Garda commissioner defends Donohoe murder investigation
The progress of an investigation into the murder of an Irish police officer has been defended by the force's commissioner.
Det Garda Adrian Donohoe was shot in a robbery at Lordship Credit Union, near Dundalk in County Louth in 2013.
Nóirín O'Sullivan said she accepted the investigation's length had been frustrating but said Irish police could not make mistakes.
To date, no-one has been arrested or charged over Mr Donohoe's murder.
Mrs O'Sullivan said her force was determined to find his killers.
She was speaking at a ceremony in County Tipperary to posthumously award Mr Donohoe with the Scott Medal for bravery, the highest honour for Irish police officers.
Gardaí (Irish police) said he was awarded the medal for his exceptional courage and bravery in giving his own life to protect others.
Mr Donohoe's widow, Caroline, accepted the award on his behalf.

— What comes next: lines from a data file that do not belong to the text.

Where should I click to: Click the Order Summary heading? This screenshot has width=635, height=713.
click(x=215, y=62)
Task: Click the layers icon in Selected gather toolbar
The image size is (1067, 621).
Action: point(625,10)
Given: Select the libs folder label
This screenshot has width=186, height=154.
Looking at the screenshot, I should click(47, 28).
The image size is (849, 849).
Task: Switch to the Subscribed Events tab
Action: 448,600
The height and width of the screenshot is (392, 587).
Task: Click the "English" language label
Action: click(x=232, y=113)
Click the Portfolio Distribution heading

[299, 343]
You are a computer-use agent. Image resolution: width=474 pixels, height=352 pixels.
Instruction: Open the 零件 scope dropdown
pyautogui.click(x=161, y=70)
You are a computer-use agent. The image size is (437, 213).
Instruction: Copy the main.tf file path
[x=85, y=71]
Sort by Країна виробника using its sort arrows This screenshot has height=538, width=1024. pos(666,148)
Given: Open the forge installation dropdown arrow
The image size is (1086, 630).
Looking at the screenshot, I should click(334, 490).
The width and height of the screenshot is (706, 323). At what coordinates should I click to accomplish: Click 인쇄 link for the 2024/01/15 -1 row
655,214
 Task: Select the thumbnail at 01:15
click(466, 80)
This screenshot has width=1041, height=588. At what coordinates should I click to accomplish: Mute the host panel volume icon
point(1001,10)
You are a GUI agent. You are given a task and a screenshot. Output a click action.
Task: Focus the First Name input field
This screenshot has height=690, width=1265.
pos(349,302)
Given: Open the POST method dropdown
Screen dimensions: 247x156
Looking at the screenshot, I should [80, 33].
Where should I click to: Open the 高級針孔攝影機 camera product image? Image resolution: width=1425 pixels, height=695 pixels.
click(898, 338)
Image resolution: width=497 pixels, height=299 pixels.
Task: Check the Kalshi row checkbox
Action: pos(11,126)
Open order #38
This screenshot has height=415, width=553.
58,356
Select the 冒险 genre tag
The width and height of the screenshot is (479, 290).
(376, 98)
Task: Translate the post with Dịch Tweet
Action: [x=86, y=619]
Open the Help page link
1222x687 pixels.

His colleague Joseph Ryan, who was with Mr Donohue when he shot during the robbery, was also awarded the Scott Medal.
Mr Donohoe, who was married with two children, was the first member of the force to be shot dead while on duty for more than a decade.
The 41-year-old victim was one of two detectives on late-night escort duty at the rural credit union when the robbery took place.
Police said he was shot without warning and did not produce his weapon before he was killed.
The gang stole 4,000 euros (£3,000) in cash before escaping from the scene.
The gang that carried out the shooting is believed to have fled immediately across the border to Northern Ireland.
The suspected getaway car was found two days later, burned out in Fews Forest near Keady, County Armagh.
Police said they had received full co-operation from the PSNI and other forces.